Get a dayjob. Yeah, it sucks. But if you bootstrap, that's what you've got to
do. I do consulting 3 days a week, and you know what? if prgmr.com revenue
stopped tomorrow, I'd go back up to 5 days a week, and I'd have no problem
paying for my server space for as long as I cared to do so. (and I have done
this... prgmr.com is doing ridiculously well at the moment, but if you look at
my history, well, I've been doing this since 2005, and have made my expensive
mistakes. All paid for by contracting income. It can be painful, I mean, in
2006, I got a little optimistic and locked myself into a year-long contract
for almost two orders of magnitude more bandwidth than I ended up needing. a
$15K mistake or so. But eh, it looks like we might have that much revenue this
month alone, so I was right to stick with it.)

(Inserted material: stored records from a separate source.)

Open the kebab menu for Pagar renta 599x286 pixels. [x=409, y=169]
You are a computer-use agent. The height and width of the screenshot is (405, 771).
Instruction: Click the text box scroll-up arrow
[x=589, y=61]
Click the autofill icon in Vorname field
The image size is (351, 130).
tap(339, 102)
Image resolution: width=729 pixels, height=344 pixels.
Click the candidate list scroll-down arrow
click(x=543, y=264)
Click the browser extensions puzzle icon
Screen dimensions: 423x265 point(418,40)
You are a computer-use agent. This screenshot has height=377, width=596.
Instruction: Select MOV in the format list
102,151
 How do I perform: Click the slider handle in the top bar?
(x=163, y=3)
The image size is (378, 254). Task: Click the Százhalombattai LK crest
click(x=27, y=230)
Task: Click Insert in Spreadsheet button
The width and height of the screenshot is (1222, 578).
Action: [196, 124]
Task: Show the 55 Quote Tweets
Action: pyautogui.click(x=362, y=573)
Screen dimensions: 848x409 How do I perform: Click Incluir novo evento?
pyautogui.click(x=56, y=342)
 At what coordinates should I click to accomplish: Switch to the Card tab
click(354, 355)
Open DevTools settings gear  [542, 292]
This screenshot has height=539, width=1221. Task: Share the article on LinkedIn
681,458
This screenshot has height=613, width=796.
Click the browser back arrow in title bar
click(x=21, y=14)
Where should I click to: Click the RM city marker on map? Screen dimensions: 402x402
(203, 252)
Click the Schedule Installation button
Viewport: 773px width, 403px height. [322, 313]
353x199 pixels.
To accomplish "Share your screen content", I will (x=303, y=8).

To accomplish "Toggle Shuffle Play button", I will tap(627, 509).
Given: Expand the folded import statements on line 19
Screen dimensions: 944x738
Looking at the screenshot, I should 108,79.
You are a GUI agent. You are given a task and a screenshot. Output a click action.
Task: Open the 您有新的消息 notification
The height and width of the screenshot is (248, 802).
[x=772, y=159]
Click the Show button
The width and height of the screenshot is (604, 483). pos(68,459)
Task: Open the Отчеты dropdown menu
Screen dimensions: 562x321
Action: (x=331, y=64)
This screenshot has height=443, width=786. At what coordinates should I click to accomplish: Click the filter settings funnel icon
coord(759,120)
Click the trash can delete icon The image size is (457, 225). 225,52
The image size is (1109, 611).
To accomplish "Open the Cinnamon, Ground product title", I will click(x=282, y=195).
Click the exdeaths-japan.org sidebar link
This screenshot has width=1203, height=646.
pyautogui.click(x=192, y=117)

It sounds like your business is one with low capital requirements, and low
monthly overhead. That is the best kind of business to bootstrap, I think; you
just need to build your life so that you are OK with supporting the business
until someone notices you and the business takes off.

------
andrewljohnson
How many requests per day does your server handle? 30-40 dollars per day seems
pretty high... I know Hacker News doesn't spend that much serving 10s of
thousands of people per day.

And after looking at your app, it doesn't seem like you have nearly enough
reviews to justify that high of a cost. I'm no server expert, but it seem like
you should be able to cut costs on the back-end.

------
jdrock
I would strongly consider the licensing or acquisition. Couple reasons for
this:

1\. Compelling products tend to have willing buyers. If you saw a 20x increase
in your user base when it became free, it sounds like people really like the
product, but don't see it as a must-have (it's not addressing a serious pain
for them). On the flip side, it looks like it could be a great nice-to-have
for an existing device/product.

2\. You'll be much better-positioned for future endeavors if you're able to
realize a positive exit. Past success can give you a lot of credibility. If
you can get positive returns, it'll be much easier to raise money for your
next venture.

------
CyberFonic
When negotiating you need to be creative with alternatives. From what I
understand from your situation, you could consider doing a joint venture
rather than selling out or licensing. It appears that you have the skills in
creating a product that has "pulling power" but not much expertise in building
a business. My definition of "business" is one that makes money. It doesn't
take much skill to throw $40 / day at some hosting provider. As many of the
posters have commented you need to charge in order to have a business. You
probably need to shift your marketing when you start asking for money.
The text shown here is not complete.